— START DATASET RECORDS —
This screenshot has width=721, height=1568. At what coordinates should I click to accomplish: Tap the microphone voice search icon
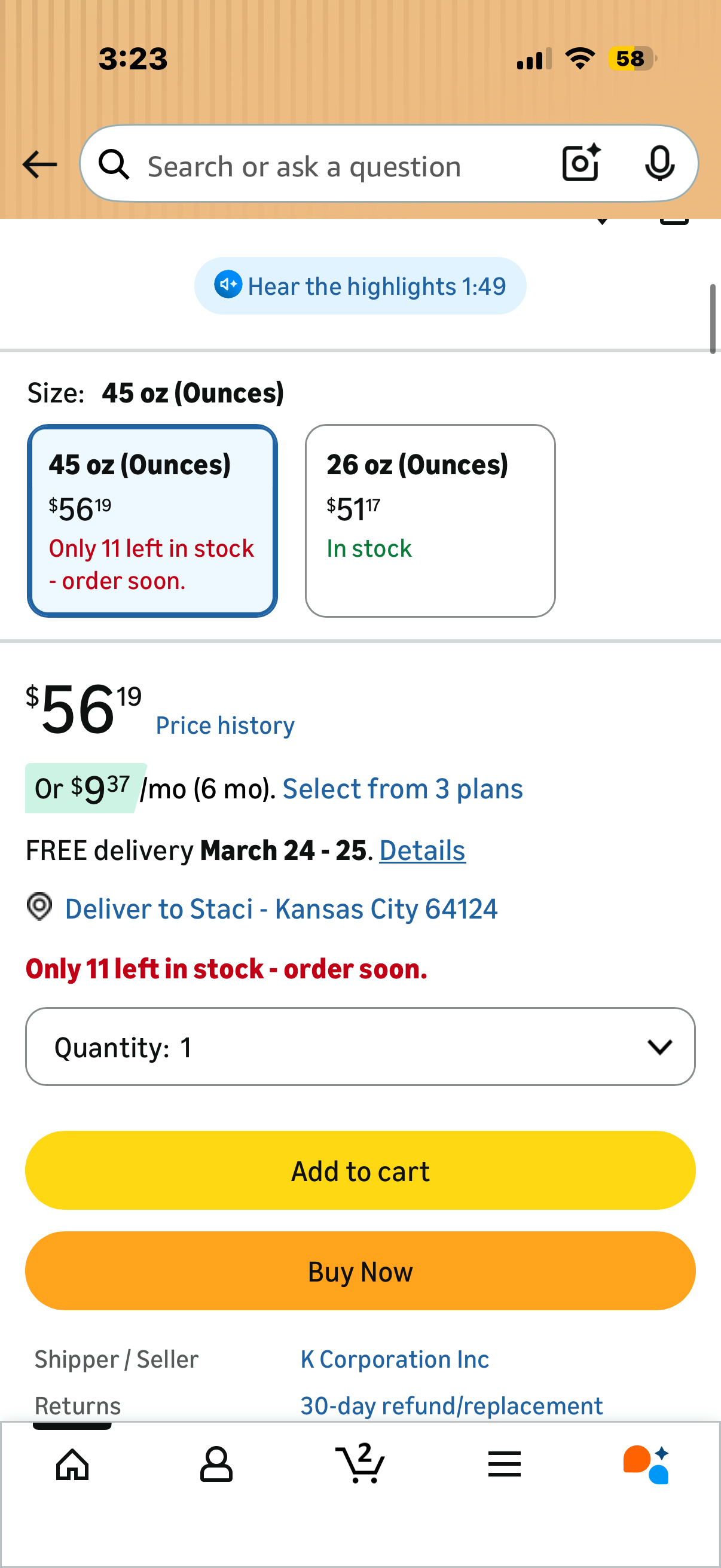[x=659, y=164]
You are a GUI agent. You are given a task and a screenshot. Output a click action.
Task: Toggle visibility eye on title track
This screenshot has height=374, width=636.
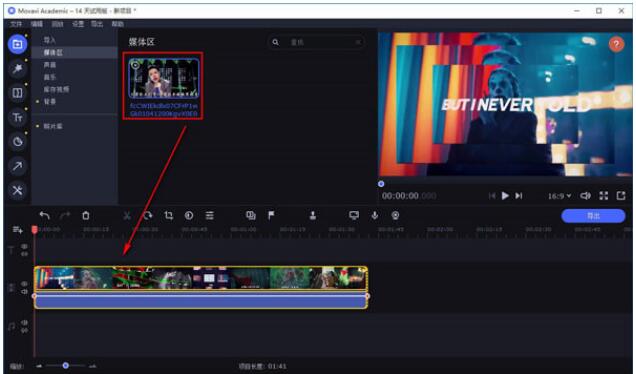click(x=24, y=246)
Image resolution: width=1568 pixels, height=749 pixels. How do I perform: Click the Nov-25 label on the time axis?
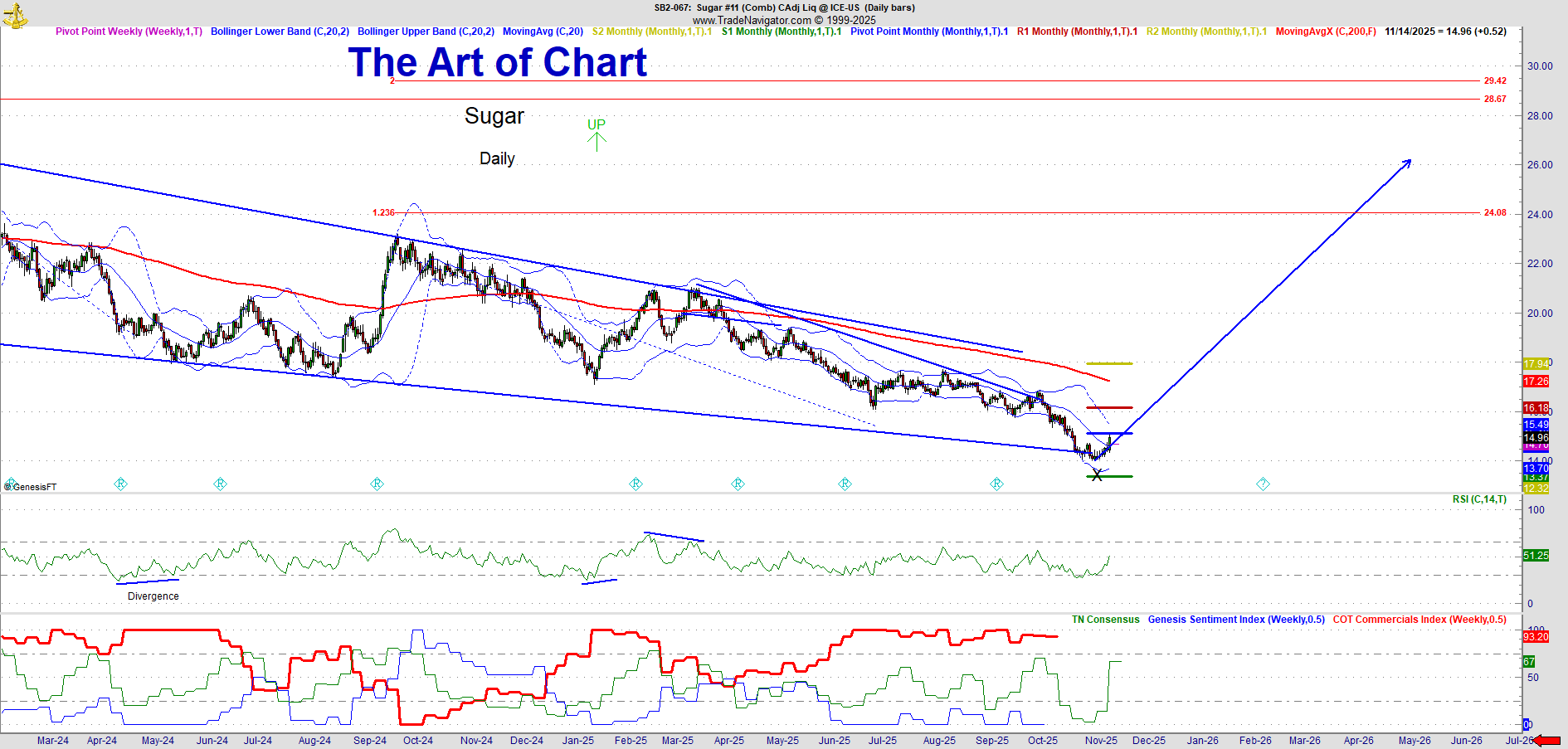point(1101,741)

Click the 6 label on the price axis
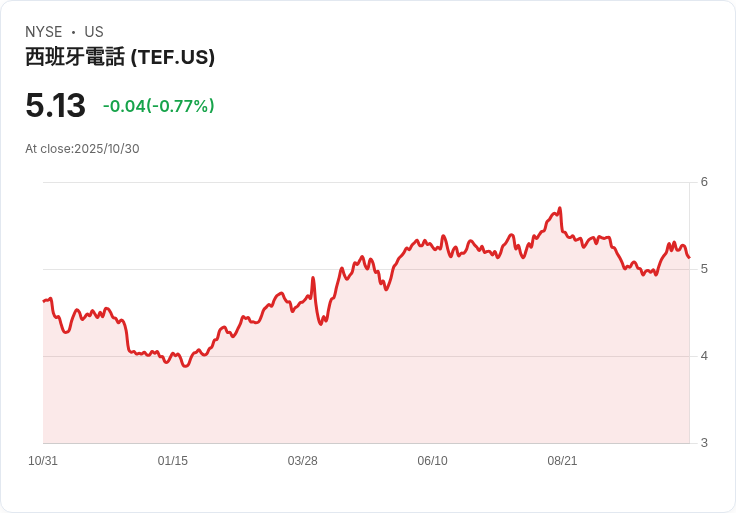click(704, 182)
— END DATASET RECORDS —
**THE EXERCISE:** Rewrite all of the records above, changing every "screenshot" to "screen capture" and keeping everything else the same. Leave the pictures out.

**FINISHED ANSWER:**
This screen capture has width=721, height=1568. At what coordinates should I click to accomplish: Tap the microphone voice search icon
[x=659, y=164]
You are a GUI agent. You are given a task and a screen capture. Output a click action.
Task: Toggle visibility eye on title track
This screen capture has height=374, width=636.
click(x=24, y=246)
Image resolution: width=1568 pixels, height=749 pixels. How do I perform: Click the Nov-25 label on the time axis?
point(1101,741)

Click the 6 label on the price axis
click(704, 182)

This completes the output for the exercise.